Empty Git commits for CI

In this short post, we will be talking about every developer's favourite git command.
Ta-da! It's git commit!

We commit & push changes multiple times a day using the below commands.

git commit -m "This should fix it" 😜
git push origin HEAD

Nothing new, right?! However, sometimes our work involves working with other tools like CI/CD.

Let's say you're working on a feature branch, and you pushed some changes which broke the CI/CD build. Oopsie! You go ahead and check logs like a good citizen! In several instances, you might have seen your build fail because it failed to download your project dependencies from artifact repositories like npm, bintray, etc., or you messed up something in config when working on that feature.

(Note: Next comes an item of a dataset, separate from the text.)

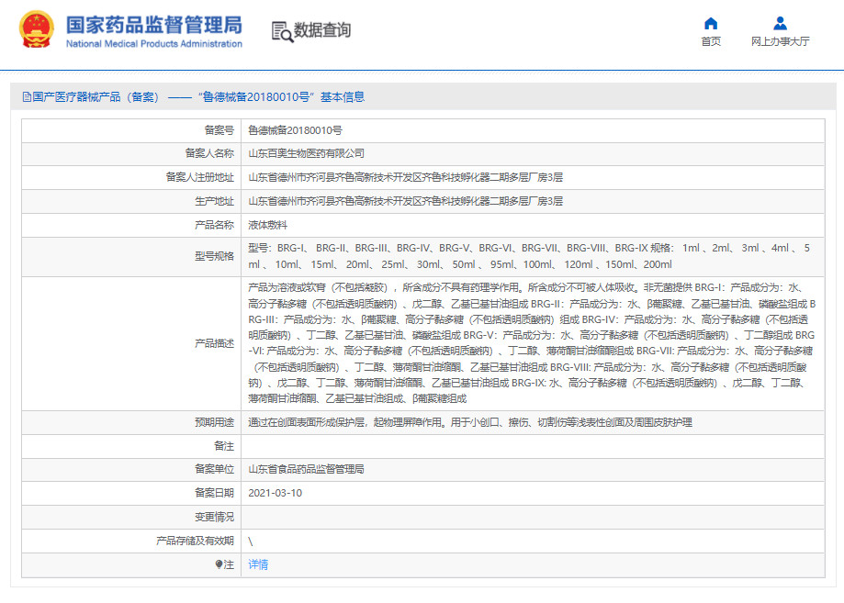Click the document icon before 国产医疗器械产品（备案）
The height and width of the screenshot is (603, 844).
pos(27,95)
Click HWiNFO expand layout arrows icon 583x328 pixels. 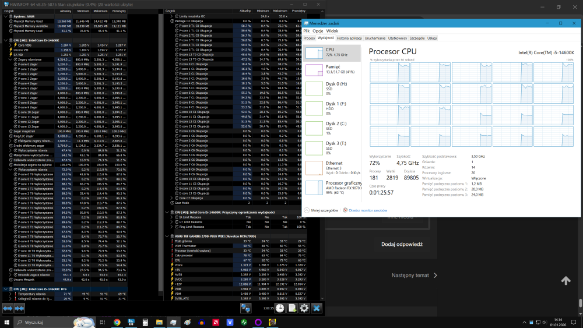click(8, 308)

You can fix such issues without having to update your code. But remember, once you resolve the issue, we need to rerun our CI with the latest commit on your feature branch for CI builds to be green again.

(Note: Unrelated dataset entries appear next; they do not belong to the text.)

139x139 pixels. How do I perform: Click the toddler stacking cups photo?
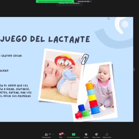95,91
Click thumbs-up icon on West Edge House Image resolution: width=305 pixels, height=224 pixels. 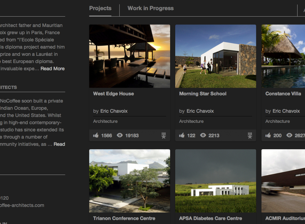(96, 135)
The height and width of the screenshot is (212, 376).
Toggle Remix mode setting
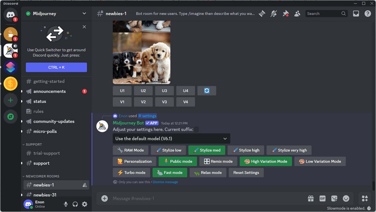click(218, 162)
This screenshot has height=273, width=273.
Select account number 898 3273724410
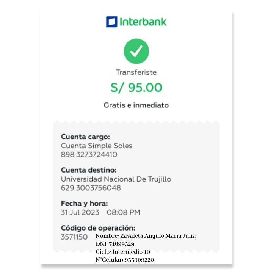point(89,155)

There are two ways to do it.

  • Go to the CI/CD page of your failed build. A giant nice-looking button on that screen might allow you to re-rerun the build.
  • Do it directly from the terminal 😎

The second approach looks more interesting. Isn't it? Let's look at how we can do it.

How to do it from terminal?

I'll first tell you how I've seen people do it, which IMO is an incorrect way.

Incorrect approach:

  1. Add a comment or white space somewhere in the code
  2. Commit it
  3. Push it
  4. CI gets re-triggered by listening to those hooks you've set up.

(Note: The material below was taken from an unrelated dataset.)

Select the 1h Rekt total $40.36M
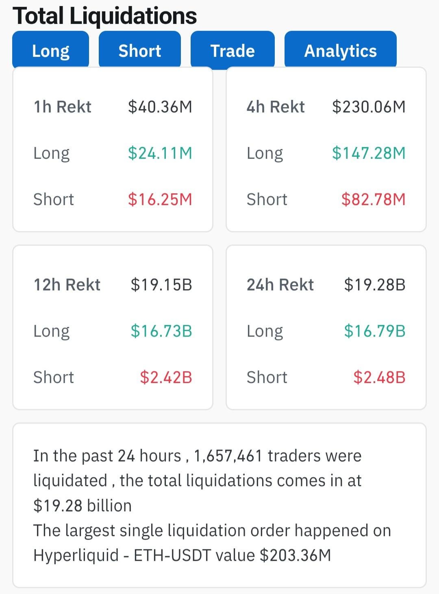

However, there is another way to do it by using a built-in commit flag in Git.

Correct way:

git commit --allow-empty -m "Trigger CI"
git push origin HEAD

That's it — no need to add unnecessary whitespaces or comments to the file to create a commit. You can create an empty commit like this by running a single command & push it to trigger the CI process again.

Bonus tip

If you're lazy like me and love setting aliases for every long command you've to type frequently, you can set an alias for this command in your default shell's config file(.bashrc or .zshrc)

alias gitci="git commit --allow-empty -m 'Trigger CI'"

Then use it like below:

gitci

If you want to use the alias but want an option to write a different commit message every time you want to do an empty commit? You can set the git alias in the .gitconfig file like the following.

.gitconfig file:

...
...
[alias]
    ...
    ci = "!f() { git commit --allow-empty -m \"$1\"; return 1;}; f"

Usage:

git ci 'Finally fixed it 😅'

I've been using this for quite a while, so I decided to share it. I hope that was useful!